Beware of this little-known Obamacare reporting snag
How your company categorizes employees as full-time may not jibe with the Affordable Care Act.
You may even have part-time workers who are still actually considered full-time equivalent (FTEs) employees under Obamacare – due to a wrinkle in the calculation formula.
That’s an alarming scenario employment attorney Keith McMurdy explained recently.
The ‘measurement period’
To calculate full-time status under the ACA, there’s a “measurement period” where employers must track the hours worked by variable-hour employees to see if they averaged at least 30-hours per workweek – the minimum amount of hours to be considered full-time.
The measurement period must be at least three months long.
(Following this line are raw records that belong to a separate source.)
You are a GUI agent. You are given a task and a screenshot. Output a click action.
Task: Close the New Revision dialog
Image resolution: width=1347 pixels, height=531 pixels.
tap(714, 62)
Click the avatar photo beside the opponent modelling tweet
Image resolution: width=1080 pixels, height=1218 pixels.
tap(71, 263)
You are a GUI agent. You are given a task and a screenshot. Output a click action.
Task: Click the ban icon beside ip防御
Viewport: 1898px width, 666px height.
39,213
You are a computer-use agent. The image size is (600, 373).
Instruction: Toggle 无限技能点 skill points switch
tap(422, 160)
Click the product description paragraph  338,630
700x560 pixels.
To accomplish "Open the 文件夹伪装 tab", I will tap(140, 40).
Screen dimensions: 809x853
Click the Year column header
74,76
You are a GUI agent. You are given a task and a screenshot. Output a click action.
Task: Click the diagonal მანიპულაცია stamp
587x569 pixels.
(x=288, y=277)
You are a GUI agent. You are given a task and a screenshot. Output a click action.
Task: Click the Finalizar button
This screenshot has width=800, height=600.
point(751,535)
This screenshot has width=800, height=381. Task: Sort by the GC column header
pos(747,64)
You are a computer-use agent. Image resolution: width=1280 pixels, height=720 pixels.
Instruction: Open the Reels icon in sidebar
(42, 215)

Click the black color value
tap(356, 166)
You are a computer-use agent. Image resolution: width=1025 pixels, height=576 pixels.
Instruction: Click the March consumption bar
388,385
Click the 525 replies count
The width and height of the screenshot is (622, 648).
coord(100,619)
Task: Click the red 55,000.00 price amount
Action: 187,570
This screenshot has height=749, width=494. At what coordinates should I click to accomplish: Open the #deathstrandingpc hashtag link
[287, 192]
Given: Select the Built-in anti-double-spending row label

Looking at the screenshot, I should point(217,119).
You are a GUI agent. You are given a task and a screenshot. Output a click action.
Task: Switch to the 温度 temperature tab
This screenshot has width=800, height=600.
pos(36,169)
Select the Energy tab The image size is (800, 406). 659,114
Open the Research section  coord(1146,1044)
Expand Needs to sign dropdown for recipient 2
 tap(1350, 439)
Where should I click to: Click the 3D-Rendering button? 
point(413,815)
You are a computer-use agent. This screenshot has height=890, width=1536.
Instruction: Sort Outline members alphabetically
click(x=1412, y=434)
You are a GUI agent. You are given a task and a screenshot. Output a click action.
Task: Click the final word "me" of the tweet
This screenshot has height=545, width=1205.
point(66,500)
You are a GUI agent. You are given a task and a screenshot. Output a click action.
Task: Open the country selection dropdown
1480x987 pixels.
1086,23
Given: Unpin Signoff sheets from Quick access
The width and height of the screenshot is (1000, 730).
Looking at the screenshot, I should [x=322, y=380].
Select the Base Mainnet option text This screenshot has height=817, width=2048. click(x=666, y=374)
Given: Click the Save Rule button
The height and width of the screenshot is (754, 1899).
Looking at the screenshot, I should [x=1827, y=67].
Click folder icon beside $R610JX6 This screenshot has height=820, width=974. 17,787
After the measurement period, employees enter a “stability period,” which must be at least as long as the measurement period or six months, whichever period is longer.
It’s during this stability period that an employee’s full- or part-time status is locked in.
How companies can run into trouble
Here’s an example McMurdy uses to illustrate just how easily a mistake can be made: Say a company has an employee whose hours dropped below the 30-hour-per-week threshold at the start of 2015.
Because of this, the company naturally assumes that worker is no longer an FTE under Obamacare – and elects not to offer healthcare coverage as a result.
Sounds logical – but the measurement period that employer used is wrong.
Why? If the employee’s measurement period ended at or near the end of 2014 (before hours were reduced) and that worker averaged at least 30 hours per week, he or she would be a full-timer.
That means the company has to either offer the worker – a worker who currently works under 30 hours per week – healthcare benefits or pay the health reform law’s noncompliance penalties.
The employee could lose healthcare eligibility later in 2015. But according to Obamacare regs, he or she must be considered an FTE for at least six months after the measurement period and no shorter than the measurement period.
Adapted from “In Like a Lion or a Lamb? ACA Compliance Begins” by Keith McMurdy.